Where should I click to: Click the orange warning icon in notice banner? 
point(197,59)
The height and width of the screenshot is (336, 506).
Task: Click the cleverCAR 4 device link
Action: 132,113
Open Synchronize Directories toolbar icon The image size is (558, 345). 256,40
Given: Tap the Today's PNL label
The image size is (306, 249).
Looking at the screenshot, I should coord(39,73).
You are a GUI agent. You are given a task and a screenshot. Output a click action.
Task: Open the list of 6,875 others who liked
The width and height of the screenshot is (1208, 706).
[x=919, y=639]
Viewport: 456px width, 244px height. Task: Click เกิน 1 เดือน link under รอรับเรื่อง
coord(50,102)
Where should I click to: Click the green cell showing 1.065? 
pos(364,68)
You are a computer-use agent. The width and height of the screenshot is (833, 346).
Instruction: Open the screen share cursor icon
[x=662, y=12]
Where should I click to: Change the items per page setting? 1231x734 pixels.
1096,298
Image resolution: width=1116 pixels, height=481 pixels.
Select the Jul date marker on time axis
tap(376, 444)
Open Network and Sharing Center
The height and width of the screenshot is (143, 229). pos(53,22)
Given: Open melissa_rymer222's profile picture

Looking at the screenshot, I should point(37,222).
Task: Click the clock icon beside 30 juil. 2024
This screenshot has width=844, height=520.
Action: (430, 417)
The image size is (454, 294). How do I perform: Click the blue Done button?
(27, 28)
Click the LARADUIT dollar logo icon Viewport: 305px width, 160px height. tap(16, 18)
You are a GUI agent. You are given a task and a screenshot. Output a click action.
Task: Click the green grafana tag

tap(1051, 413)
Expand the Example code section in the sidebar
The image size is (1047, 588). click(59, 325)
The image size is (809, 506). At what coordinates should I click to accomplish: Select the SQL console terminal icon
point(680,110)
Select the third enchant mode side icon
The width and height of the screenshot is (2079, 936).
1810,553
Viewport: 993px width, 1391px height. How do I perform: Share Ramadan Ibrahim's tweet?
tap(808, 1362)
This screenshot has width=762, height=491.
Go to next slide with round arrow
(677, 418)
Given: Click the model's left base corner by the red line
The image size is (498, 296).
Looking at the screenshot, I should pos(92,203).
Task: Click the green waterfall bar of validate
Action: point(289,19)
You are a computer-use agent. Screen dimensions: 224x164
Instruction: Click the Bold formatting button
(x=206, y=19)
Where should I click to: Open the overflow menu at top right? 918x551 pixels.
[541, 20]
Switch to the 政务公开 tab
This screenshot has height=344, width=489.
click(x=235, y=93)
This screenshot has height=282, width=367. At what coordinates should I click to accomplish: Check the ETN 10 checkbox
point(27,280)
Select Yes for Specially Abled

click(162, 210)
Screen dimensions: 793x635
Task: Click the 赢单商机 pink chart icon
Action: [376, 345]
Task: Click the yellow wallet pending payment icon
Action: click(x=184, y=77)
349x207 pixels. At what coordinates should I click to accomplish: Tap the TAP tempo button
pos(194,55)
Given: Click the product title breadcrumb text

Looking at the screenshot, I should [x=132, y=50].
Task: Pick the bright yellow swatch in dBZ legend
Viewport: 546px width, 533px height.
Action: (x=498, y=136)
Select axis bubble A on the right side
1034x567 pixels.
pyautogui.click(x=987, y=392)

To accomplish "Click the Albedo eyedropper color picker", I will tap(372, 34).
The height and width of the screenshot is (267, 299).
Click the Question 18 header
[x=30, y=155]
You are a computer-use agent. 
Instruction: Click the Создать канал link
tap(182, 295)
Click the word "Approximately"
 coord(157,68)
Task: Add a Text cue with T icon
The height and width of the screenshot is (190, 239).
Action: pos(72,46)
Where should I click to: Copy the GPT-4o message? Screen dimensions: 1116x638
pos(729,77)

## Task prompt
Beginning with the opening line and ending with the final one, transcribe the material exactly.

## Output of the exercise
Where should I click to: Click the orange warning icon in notice banner? 
point(197,59)
The height and width of the screenshot is (336, 506).
Task: Click the cleverCAR 4 device link
Action: 132,113
Open Synchronize Directories toolbar icon The image size is (558, 345). 256,40
Given: Tap the Today's PNL label
The image size is (306, 249).
Looking at the screenshot, I should coord(39,73).
You are a GUI agent. You are given a task and a screenshot. Output a click action.
Task: Open the list of 6,875 others who liked
The width and height of the screenshot is (1208, 706).
[x=919, y=639]
Viewport: 456px width, 244px height. Task: Click เกิน 1 เดือน link under รอรับเรื่อง
coord(50,102)
Where should I click to: Click the green cell showing 1.065? 
pos(364,68)
You are a computer-use agent. The width and height of the screenshot is (833, 346).
Instruction: Open the screen share cursor icon
[x=662, y=12]
Where should I click to: Change the items per page setting? 1231x734 pixels.
1096,298
Image resolution: width=1116 pixels, height=481 pixels.
Select the Jul date marker on time axis
tap(376, 444)
Open Network and Sharing Center
The height and width of the screenshot is (143, 229). pos(53,22)
Given: Open melissa_rymer222's profile picture

Looking at the screenshot, I should point(37,222).
Task: Click the clock icon beside 30 juil. 2024
This screenshot has width=844, height=520.
Action: (430, 417)
The image size is (454, 294). How do I perform: Click the blue Done button?
(27, 28)
Click the LARADUIT dollar logo icon Viewport: 305px width, 160px height. tap(16, 18)
You are a GUI agent. You are given a task and a screenshot. Output a click action.
Task: Click the green grafana tag

tap(1051, 413)
Expand the Example code section in the sidebar
The image size is (1047, 588). click(59, 325)
The image size is (809, 506). At what coordinates should I click to accomplish: Select the SQL console terminal icon
point(680,110)
Select the third enchant mode side icon
The width and height of the screenshot is (2079, 936).
1810,553
Viewport: 993px width, 1391px height. How do I perform: Share Ramadan Ibrahim's tweet?
tap(808, 1362)
This screenshot has width=762, height=491.
Go to next slide with round arrow
(677, 418)
Given: Click the model's left base corner by the red line
The image size is (498, 296).
Looking at the screenshot, I should pos(92,203).
Task: Click the green waterfall bar of validate
Action: point(289,19)
You are a computer-use agent. Screen dimensions: 224x164
Instruction: Click the Bold formatting button
(x=206, y=19)
Where should I click to: Open the overflow menu at top right? 918x551 pixels.
[541, 20]
Switch to the 政务公开 tab
This screenshot has height=344, width=489.
click(x=235, y=93)
This screenshot has height=282, width=367. At what coordinates should I click to accomplish: Check the ETN 10 checkbox
point(27,280)
Select Yes for Specially Abled

click(162, 210)
Screen dimensions: 793x635
Task: Click the 赢单商机 pink chart icon
Action: [376, 345]
Task: Click the yellow wallet pending payment icon
Action: click(x=184, y=77)
349x207 pixels. At what coordinates should I click to accomplish: Tap the TAP tempo button
pos(194,55)
Given: Click the product title breadcrumb text

Looking at the screenshot, I should [x=132, y=50].
Task: Pick the bright yellow swatch in dBZ legend
Viewport: 546px width, 533px height.
Action: (x=498, y=136)
Select axis bubble A on the right side
1034x567 pixels.
pyautogui.click(x=987, y=392)

To accomplish "Click the Albedo eyedropper color picker", I will tap(372, 34).
The height and width of the screenshot is (267, 299).
Click the Question 18 header
[x=30, y=155]
You are a computer-use agent. 
Instruction: Click the Создать канал link
tap(182, 295)
Click the word "Approximately"
 coord(157,68)
Task: Add a Text cue with T icon
The height and width of the screenshot is (190, 239).
Action: pos(72,46)
Where should I click to: Copy the GPT-4o message? Screen dimensions: 1116x638
pos(729,77)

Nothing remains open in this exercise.